Project title: Neoantigen-reactive T Cells for personalized treatment of panNETs
Mauro Cives, MD University of Bari

- Status: Completed
- Year(s): 2021
- Grant Type: Pilot
- Research Type: Translational
- Primary Tumor Site: Pancreas
- Area of Inquiry: Adoptive T Cell Immunotherapy Against Pancreatic NETs
Description
Cives and his team will work to develop a new form of immunotherapy for patients who have pancreatic NETs. Their approach aims to combine next-generation genetic sequencing technologies and bioinformatic analysis to identify protein fragments, or neoantigens, that can naturally stimulate the immune system’s anti-tumor activity.
What question will the researchers try to answer?
Immunotherapy represents a major breakthrough in the treatment of multiple types of malignancies, but limited efficacy has been documented in recent clinical trials of patients who have a NET. Dr. Cives and his team will work to identify the presence of protein fragments (neoantigens) that can naturally stimulate the anti-tumor activity of the immune system. This will allow us to identify and artificially expand a specific group of tumor-infiltrating immune cells that could be used in the future as an innovative treatment against pancreatic NETs (pNETs).
Why is this important?
New effective therapies are needed for patients who have NETs, and this project has the potential to drive the development of an entirely new form of treatment for patients who have a pNET. After decades of preclinical research, adoptive T cell immunotherapy has reached the clinical arena, and multiple CAR-T cell products are currently approved to treat several hematological malignancies. The recent advent of high-throughput DNA and RNA sequencing technologies, as well as the development of bioinformatic tools facilitating the recognition of tumor neoantigens, have paved the way for identifying T cells specifically directed against tumor cells. This project aims to demonstrate that such T cells can be isolated and expanded from patients who have a pNET, providing the basis for future therapeutic testing.
What will researchers do?
Dr. Cives and his team will combine high-throughput sequencing technologies and state-of-the-art bioinformatic analyses to identify protein fragments (neoantigens) that can stimulate a naturally occurring immune response against pNETs. They will then isolate tumor-infiltrating lymphocytes with specific anti-tumor activity and will expand them to the numbers needed for clinical transfer in humans. His research team, which includes an international, multidisciplinary collaboration between experienced oncologists, immunologists, bioinformaticians and biologists, has a unique potential in tackling the challenges that the project will pose.

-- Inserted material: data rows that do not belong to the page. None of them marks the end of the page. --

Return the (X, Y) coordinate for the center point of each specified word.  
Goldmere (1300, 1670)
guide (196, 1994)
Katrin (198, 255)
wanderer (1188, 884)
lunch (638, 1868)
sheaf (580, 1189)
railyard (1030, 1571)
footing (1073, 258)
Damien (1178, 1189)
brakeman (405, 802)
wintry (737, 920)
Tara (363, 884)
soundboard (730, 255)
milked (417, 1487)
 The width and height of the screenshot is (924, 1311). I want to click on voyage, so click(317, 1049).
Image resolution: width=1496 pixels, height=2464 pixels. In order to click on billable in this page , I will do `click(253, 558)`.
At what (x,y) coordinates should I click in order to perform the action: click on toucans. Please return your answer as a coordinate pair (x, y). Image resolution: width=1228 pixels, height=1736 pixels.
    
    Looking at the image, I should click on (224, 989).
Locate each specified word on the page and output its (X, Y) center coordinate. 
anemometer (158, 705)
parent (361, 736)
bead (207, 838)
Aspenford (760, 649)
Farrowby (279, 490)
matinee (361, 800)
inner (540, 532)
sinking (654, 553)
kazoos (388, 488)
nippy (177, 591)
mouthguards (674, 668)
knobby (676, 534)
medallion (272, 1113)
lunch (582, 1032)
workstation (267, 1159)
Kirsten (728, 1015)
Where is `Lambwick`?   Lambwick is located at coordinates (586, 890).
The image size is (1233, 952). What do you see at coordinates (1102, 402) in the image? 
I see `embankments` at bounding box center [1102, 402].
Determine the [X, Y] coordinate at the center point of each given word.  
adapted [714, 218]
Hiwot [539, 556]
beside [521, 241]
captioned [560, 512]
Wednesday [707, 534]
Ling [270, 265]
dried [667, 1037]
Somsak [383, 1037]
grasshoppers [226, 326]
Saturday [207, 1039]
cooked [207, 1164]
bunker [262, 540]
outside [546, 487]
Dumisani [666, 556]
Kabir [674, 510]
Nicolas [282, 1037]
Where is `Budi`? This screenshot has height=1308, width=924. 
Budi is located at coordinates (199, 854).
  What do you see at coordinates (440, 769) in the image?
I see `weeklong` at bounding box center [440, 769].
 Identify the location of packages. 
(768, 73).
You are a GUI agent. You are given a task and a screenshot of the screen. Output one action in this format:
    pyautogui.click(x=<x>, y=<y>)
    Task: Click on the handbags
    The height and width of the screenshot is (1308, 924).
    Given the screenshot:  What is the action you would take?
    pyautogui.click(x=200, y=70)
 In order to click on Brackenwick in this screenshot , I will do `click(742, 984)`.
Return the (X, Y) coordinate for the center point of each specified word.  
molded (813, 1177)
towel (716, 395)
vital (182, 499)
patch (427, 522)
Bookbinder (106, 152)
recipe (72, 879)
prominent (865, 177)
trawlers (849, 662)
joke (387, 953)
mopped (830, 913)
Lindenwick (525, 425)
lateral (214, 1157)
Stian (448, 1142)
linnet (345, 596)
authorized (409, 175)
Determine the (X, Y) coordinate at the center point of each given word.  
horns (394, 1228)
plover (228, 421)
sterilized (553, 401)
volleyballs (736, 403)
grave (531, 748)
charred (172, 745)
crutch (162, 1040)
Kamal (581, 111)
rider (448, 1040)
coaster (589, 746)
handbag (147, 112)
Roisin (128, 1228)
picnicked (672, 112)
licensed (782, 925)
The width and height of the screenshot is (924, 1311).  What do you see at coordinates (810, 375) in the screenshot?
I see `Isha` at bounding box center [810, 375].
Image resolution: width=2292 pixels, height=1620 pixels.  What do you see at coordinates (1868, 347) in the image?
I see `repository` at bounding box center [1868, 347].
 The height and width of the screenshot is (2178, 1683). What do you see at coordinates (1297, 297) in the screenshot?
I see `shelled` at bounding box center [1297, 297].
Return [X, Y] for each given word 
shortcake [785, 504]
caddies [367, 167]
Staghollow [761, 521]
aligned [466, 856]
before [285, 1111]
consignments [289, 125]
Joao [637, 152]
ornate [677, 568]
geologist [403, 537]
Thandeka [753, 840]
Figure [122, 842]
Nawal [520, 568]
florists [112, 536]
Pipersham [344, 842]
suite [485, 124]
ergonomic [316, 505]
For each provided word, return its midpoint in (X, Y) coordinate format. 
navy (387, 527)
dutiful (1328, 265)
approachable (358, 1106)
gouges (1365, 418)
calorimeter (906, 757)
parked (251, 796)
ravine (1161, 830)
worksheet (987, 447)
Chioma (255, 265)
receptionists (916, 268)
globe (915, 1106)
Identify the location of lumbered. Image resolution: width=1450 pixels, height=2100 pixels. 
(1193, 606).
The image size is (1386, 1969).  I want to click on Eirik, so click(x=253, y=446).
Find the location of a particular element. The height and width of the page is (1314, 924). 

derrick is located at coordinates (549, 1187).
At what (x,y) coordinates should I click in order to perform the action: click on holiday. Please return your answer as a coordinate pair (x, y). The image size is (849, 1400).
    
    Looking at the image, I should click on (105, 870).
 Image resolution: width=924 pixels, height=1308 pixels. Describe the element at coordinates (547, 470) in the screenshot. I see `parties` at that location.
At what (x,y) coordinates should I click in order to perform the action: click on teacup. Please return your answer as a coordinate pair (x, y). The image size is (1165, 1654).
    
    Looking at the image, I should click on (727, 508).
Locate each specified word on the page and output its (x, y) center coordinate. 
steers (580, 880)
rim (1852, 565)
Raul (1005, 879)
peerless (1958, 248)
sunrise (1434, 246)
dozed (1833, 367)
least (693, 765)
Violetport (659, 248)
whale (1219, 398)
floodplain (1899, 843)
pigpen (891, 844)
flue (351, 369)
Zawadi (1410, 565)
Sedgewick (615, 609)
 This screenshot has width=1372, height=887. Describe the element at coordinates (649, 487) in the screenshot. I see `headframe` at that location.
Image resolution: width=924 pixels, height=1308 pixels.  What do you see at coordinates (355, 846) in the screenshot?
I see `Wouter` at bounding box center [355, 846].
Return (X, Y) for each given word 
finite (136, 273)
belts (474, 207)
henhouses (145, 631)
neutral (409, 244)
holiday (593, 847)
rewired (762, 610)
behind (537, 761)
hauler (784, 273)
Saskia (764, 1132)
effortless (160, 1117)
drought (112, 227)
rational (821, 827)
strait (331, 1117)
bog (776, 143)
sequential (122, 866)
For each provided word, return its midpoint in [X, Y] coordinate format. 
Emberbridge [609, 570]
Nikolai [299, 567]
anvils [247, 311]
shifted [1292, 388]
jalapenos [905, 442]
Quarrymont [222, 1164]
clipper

How might this improve the treatment of NETs?
This research may pave the way to the development of an innovative, highly individualized form of T cell immunotherapy for patients who have a pNET. This therapeutic modality has never been investigated against NETs.
What is the next step?
He and his team would like to assess the anti-tumor efficacy of T cells targeting specific tumor protein fragments both preclinically and clinically.
Outcomes:
The scope of our study is to investigate neoantigen-reactive tumor-infiltrating lymphocytes (TILs) as an innovative treatment for patients with pancreatic neuroendocrine tumors (panNETs). Neoantigen-reactive TILs are special immune cells that naturally recognize and attack cancer cells. These cells exist in the body (particularly within tumors), but they may be too few or too weak to stop cancer. In this study, we demonstrated that panNETs are characterized by a relatively low number of neoantigens, namely small protein fragments that make tumor cells visible to immune cells. We also found that panNETs are spatially heterogeneous in their ability to make neoantigens visible to the immune system and that cancer cells from different tumor regions tend to present different neoantigens. We were able to isolate and expand to very high numbers TILs from panNET liver metastases. The number of TILs grown in the lab was potentially compatible with clinical infusion in approximately two third of cases. Expanded TILs harboured characteristics known to predict antitumor activity in other cancers. When tested in the lab to verify whether TILs were able to recognize panNET cells, a striking spatial heterogeneity was found, with immune cells infiltrating different panNET regions displaying completely different degrees of tumor recognition. We used advanced technologies to study the metabolism of TILs and found that the immune cells showing the ability to attack the tumor had an improved fitness when compared with those immune cells that resulted inert against the tumor. On this basis, we were able to develop a system to predict which kind of immune cells is likely to exert anti-tumor activity. We are currently identifying the immune cells specifically exerting tumor cell killing in order to selectively expand them and verify how their antitumor activity compares with that of unselected immune cells. This study might provide the foundation for a clinical trial of neoantigen-reactive TILs in patients with panNETs. TIL therapy is already approved by FDA for the treatment of melanoma.
Additional Details
- City: Bari
- State: Italy
- Grant Duration: 1 year
DISCLAIMER
NETRF funds laboratory research to understand the development of neuroendocrine tumors and translational research to explore new concepts in treatment. Research grant descriptions and research updates from NETRF are not intended to serve as medical advice. It can take years for research discoveries to be fully validated and approved for patient care. Always consult your health care providers about your treatment options.